Lebensbilder für Nachbarn!

Stand: Oktober 2019

Was ist wichtiger? Die Hochzeit oder der Ostseeurlaub?

Johanna Kliem und Paul Kliem waren sich schnell einig. Der begehrte Ferienplatz in Zingst hat Vorrang. Deshalb wurde die Heirat kurzerhand von August um einen Monat vorverlegt, was sich als Glücksfall erwies.

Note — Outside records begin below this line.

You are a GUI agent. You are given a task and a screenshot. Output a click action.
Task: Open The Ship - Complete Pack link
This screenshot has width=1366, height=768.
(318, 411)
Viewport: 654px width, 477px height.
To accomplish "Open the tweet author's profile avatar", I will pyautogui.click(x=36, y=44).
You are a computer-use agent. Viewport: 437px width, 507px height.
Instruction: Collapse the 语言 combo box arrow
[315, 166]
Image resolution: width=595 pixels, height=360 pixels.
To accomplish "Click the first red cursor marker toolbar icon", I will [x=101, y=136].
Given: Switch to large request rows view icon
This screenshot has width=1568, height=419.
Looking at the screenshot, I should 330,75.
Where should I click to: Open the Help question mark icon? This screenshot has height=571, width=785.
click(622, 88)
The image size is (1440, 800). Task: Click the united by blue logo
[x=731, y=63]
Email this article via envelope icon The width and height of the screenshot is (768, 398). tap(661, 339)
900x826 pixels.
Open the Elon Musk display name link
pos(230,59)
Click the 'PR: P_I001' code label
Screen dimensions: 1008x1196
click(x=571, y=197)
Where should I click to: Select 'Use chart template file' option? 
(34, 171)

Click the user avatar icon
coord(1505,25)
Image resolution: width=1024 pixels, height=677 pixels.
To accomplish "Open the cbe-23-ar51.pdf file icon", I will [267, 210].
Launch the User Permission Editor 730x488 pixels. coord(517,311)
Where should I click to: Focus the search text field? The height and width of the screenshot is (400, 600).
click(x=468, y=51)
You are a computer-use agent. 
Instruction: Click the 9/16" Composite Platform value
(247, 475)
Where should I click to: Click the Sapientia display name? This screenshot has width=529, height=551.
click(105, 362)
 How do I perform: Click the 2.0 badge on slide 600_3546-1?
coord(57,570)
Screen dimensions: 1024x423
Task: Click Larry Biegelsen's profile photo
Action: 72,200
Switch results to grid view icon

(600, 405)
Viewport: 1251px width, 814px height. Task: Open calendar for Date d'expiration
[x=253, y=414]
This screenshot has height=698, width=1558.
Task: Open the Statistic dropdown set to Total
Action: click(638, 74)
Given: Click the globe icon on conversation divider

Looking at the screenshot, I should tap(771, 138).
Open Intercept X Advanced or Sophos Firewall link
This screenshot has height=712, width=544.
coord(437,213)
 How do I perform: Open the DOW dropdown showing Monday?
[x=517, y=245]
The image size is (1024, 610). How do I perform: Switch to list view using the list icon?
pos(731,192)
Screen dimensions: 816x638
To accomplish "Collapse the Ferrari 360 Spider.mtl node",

Zum regulären Termin wäre die Feier wohl ohne die „West-Verwandten“ ausgefallen, denn am 13. August 1961 wurde bekanntlich die Mauer gebaut!
Die beiden Mahlower traten später immer wieder in Erscheinung, als „Feuerwehr-Ehepaar“.
Johanna Kliem entschied sich ebenso wie ihr Mann für den aktiven Dienst.

Frauen an die Spritze
„Nur mit Frauenlöschgruppe konnte eine Wehr an Wettbewerben teilnehmen“, erinnern sich die beiden. Zu den dramatischen Einsätzen gehörte der tragische Absturz der Interflug-Maschine Iljuschin IL-62 bei Königs Wusterhausen, der allen 156 Insassen das Leben kostete.
Derart spannende Geschichten, die gut zu lesen sind, machen den Reiz von „Lebensbilder – Geschichten von Menschen aus Blankenfelde, Dahlewitz und Mahlow“ aus.

Privates erhalten
Die Idee dazu kam Thomas Hartmann, dem unter anderem für die Betreuung von Senioren zuständigen Diakon der Evangelischen Kirchen­gemeinde in Blankenfelde.
„Sehr oft erzählten mir Bürger, was sie erlebt hatten. Vieles war so beeindruckend, dass es unbedingt für die nachfolgenden Generationen bleiben soll. Deshalb kam mir die Idee, dies in Buchform festzuhalten“, erklärt Thomas Hartmann.
Er konnte dafür einen Kreis von engagierten Bürgern begeistern, die meist selbst schon mit historischen Einblicken befasst waren.
So traten Antje Diering, Freia Moldenhauer, Helmut Morsbach, Viola Karl, Andreas Dehn und Monika Uwer als Autoren auf, die die Interviews in eine lesbare Form brachten. Fotos aus dem Familienalbum und wichtige Dokumente runden die authentischen Berichte ab.

Älteste Blankenfelderin
Einen großen Stellenwert hat hier das Leben von Luise Meta Räder, das den Anfang der insgesamt neun Porträts ausmacht und fast ein Drittel des 150 Seiten starken Bandes ausfüllt. Schließlich ist die Blankenfelderin selbst in die Ortsgeschichte eingegangen, als die älteste Bürgerin. Sie hat in 103 Jahren den ersten und zweiten Weltkrieg erlebt, berichtet, wie ihr Bauernhaus in Ostpreußen zerstört wurde, wie sie das Aufkommen des Hitler-Regimes und den nächsten Krieg als Inferno erlebte. Wie viele wurde sie vertrieben und landete auf Umwegen in Blankenfelde. „Viele der Personen, mit denen wir gesprochen haben, konnten den Verlust ihrer ursprünglichen Heimat niemals vollständig verarbeiten“, erklärt Thomas Hartmann.

Nächster Band in Arbeit
„Lebensbilder“ macht Geschichte erlebbar, durch Menschen aus der Gemeinde, die man als Nachbarn kennt oder kannte. Deshalb ist es erfreulich, dass der zweite Band in der Vorbereitung ist. Diesmal profitiert das Autoren- und Herausgeber-Team von der inzwischen gewonnenen Routine: „Wir werden nicht erneut fünf Jahre daran arbeiten, sondern planen die Erscheinung bis Ostern 2020“, verspricht Thomas Hartmann.
Das lesenswerte Buch ist als „Bückware“ beim Herausgeber oder in der Blankenfelder Buchhandlung gegen „eine Schutzgebühr“ erhältlich.